§ **PROBLEM TO WORK ON**: Scan the listing below. Return every line containing the string "agent".

§ **DATASET**:
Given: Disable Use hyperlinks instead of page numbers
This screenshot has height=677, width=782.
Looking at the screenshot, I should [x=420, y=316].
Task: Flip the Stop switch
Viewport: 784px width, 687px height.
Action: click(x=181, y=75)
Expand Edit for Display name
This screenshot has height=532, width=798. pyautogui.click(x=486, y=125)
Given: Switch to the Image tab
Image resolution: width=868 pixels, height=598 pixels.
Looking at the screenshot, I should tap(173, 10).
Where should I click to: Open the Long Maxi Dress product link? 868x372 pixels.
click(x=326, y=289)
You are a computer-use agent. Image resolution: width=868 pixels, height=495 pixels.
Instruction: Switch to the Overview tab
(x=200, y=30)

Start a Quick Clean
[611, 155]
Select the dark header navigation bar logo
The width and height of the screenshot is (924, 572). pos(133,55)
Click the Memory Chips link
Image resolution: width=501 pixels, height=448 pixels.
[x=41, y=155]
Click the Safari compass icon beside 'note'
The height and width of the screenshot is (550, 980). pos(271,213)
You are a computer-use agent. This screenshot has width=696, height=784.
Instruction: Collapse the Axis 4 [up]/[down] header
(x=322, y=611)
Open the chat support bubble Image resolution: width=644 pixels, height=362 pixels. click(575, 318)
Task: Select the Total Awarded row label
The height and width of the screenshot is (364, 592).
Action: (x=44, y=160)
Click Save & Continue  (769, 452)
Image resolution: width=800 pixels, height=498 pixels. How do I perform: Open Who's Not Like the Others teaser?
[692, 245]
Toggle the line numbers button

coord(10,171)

§ **WRITTEN RESPONSE**:
You are a computer-use agent. Image resolution: width=868 pixels, height=495 pixels.
You are a computer-use agent. This screenshot has width=696, height=784.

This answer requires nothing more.